「モデルのあてはめ」プラットフォームで[順序ロジスティック]手法を使って、順序ロジスティック回帰モデルをあてはめます。チーズの添加物(A~D)と味の関係について実験調査を行いました。この調査では、チーズの添加物(A~D)が味に与える影響を調べるため、試食グループによる味の判断を1(非常にまずい)から9(とてもおいしい)までの順序尺度で記録しました。この例では、各応答の確率を、1つの説明変数をもつロジスティック回帰モデルにあてはめます。
1. [ヘルプ]>[サンプルデータフォルダ]を選択し、「Cheese.jmp」を開きます。
2. [分析]>[モデルのあてはめ]を選択します。
3. 「評価」を選択し、[Y]をクリックします。
選択した列が順序尺度であるため、自動的に[順序ロジスティック]が手法として指定されます。
4. 「チーズ」を選択し、[追加]をクリックします。
5. 「度数」を選択し、[度数]をクリックします。
6. [実行]をクリックします。
図12.4 「順序ロジスティックのあてはめ」レポート
この例の「(-1)*対数尤度」は、切片だけのモデルでは429.9ですが、完全モデルでは355.67まで減少しています。モデル全体の尤度比カイ2乗は148.45、自由度は3であり、添加物による評価の違いが高度に有意であることがわかります。
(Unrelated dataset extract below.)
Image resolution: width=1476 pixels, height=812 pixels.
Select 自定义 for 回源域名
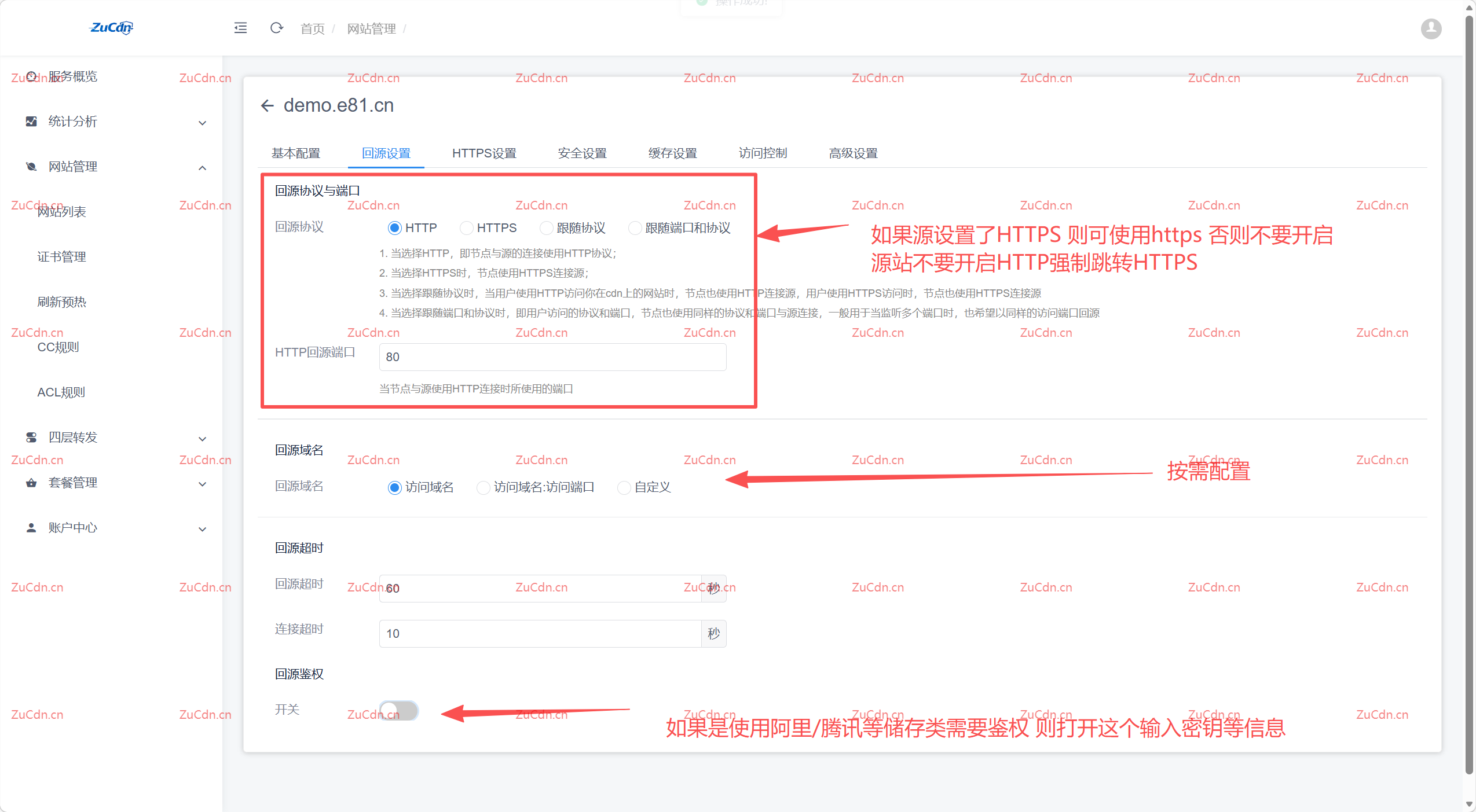click(x=624, y=487)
パラメータ推定値が最小のものが、最も評価の高いチーズ添加物を表します。計画行列において「チーズ[D]」に対する列はないので、「チーズ[D]」のパラメータ推定値は「パラメータ推定値」レポートに含まれません。ただし、「チーズ[D]」のパラメータ推定値は、他のパラメータ推定値の合計を-1倍した値です(Table 12.1)。
チーズ | 推定値 | 人気 |
A | -0.8622 | 第2位 |
B | 2.4896 | 最下位 |
C | 0.8477 | 第3位 |
D | -2.4750 | 第1位 |
「あてはまりの悪さ(LOF)」レポートには、モデルがデータにうまくあてはまっているかどうかを評価する検定の結果が表示されます。
順序ロジスティックモデルを使った場合、応答水準の最初の8つそれぞれに切片がありますが、「チーズ」の4つの水準に対してはパラメータが3つしかありません。その結果、順序ロジスティックモデルの(切片を除いた)自由度は3となります。この順序ロジスティックモデルは、「あてはまりの悪さ(LOF)」検定の「あてはめたモデル」に該当します。
名義ロジスティックモデルを使った場合、応答水準の最初の8水準それぞれについて、切片パラメータのほかに、「チーズ」の4水準に関する3つのパラメータがあります。その結果、名義尺度モデルの(切片を除いた)自由度は8 x 3 = 24です。この名義ロジスティックモデルは、「あてはまりの悪さ(LOF)」検定の「飽和モデル」に該当します。
この例での「あてはまりの悪さ(LOF)」検定は、順序ロジスティックモデルを、名義ロジスティックモデルと比較して検定していることになります。「あてはまりの悪さ(LOF)」が統計的に有意でないことから、順序モデルでも構わないだろうと判断できます。